Read King's Crusade (Seventeen) Online
Authors: AD Starrling
Reznak came to a halt a minute later. The tunnel ended abruptly in a blind wall. He frowned. The draft was stronger here. He squinted at the edges of the passage and switched the torch off. They were plunged into darkness.
‘Why did you—’ Goodwin started.
‘Look ahead,’ said Reznak sharply.
Goodwin’s gaze switched to the wall in front of them. ‘What is that?’ he murmured after a few seconds.

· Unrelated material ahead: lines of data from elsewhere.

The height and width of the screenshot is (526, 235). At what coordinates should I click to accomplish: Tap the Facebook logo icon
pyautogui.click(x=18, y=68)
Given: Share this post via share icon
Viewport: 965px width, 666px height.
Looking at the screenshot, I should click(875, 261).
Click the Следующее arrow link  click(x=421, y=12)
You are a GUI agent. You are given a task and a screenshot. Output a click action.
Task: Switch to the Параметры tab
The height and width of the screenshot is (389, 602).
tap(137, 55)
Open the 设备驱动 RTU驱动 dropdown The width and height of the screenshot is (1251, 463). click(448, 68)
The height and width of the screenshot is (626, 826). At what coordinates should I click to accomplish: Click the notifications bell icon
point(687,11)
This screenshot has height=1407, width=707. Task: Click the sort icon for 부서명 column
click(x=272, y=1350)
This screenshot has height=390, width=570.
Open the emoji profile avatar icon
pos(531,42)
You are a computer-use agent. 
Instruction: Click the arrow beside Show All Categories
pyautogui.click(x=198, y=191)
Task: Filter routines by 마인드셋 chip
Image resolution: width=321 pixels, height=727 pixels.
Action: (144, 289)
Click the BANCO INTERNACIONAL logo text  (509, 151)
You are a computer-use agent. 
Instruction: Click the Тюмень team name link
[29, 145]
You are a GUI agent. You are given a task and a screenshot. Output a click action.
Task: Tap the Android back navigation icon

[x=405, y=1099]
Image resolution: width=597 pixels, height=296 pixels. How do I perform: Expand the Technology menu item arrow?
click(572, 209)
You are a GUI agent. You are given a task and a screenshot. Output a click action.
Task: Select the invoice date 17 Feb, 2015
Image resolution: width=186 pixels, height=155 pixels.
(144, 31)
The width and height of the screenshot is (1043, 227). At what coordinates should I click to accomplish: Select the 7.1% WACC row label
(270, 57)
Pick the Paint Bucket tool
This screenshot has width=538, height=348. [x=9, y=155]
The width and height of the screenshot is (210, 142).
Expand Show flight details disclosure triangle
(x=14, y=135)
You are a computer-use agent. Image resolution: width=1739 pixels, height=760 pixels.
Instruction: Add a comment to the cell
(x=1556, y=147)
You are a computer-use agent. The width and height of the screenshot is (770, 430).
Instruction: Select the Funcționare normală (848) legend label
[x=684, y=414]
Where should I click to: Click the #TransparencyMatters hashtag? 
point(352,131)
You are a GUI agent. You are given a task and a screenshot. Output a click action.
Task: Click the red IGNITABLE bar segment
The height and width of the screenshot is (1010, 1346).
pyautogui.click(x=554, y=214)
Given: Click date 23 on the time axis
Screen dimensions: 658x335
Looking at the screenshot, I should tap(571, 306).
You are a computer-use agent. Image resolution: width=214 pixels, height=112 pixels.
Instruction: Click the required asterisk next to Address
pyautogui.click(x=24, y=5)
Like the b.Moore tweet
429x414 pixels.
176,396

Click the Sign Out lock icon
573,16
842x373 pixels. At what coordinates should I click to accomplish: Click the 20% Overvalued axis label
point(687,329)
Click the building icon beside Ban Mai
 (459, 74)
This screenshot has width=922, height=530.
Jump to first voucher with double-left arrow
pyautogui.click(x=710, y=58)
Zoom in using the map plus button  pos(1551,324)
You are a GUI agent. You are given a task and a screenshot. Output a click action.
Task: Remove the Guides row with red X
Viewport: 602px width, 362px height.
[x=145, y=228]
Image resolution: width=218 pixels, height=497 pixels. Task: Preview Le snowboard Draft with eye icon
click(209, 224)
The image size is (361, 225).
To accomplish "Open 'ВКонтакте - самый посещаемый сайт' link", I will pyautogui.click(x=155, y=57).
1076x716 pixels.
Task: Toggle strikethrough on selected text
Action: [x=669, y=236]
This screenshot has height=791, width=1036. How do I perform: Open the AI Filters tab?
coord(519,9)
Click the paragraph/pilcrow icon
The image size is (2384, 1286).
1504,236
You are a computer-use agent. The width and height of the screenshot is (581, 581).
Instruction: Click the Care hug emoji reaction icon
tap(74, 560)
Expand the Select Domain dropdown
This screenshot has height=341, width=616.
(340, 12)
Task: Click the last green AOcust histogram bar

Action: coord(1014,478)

A faint glow surrounded the edges of the wall. Reznak slid his fingers carefully along the top right-hand corner of the rock face until he felt the faintest gap. He removed a knife from his belt, stabbed it into the narrow space, and pulled down. Canvas ripped under the blade and fluttered outward in a strong breeze. Sunlight flooded the passage, dazzling them with its brilliance. Goodwin stepped eagerly past him.
‘Stop!’ shouted Reznak. He grabbed the back of the professor’s shirt just before the man walked out into the nothingness before him. Goodwin uttered a strangled cry and jerked backward from the ledge.
Reznak moved carefully to the edge of the opening that had been carved into the side of the mountain. Another peak loomed in the blue sky ahead of him. Four hundred feet below, a riverbed snaked along the floor of a valley. He studied the steep, almost vertical wall beneath him and spotted the steel struts embedded in the rock.
‘They used a crane,’ he said in a voice stiff with rising anger. ‘That’s the only way they could have gotten this high. A goddamned bloody crane!’ His words echoed down the walls of the canyon.
He closed his eyes briefly, took a deep shuddering breath, turned, and stormed past the scientists. He entered the cave and stopped in the middle of the floor.
‘It doesn’t look like they found the second chamber; otherwise, we’d be looking at another hole in the ground,’ he said, struggling to mask his fury while he looked around. ‘They may not have known of its existence.’ He turned to Goodwin. ‘Where was the entrance?’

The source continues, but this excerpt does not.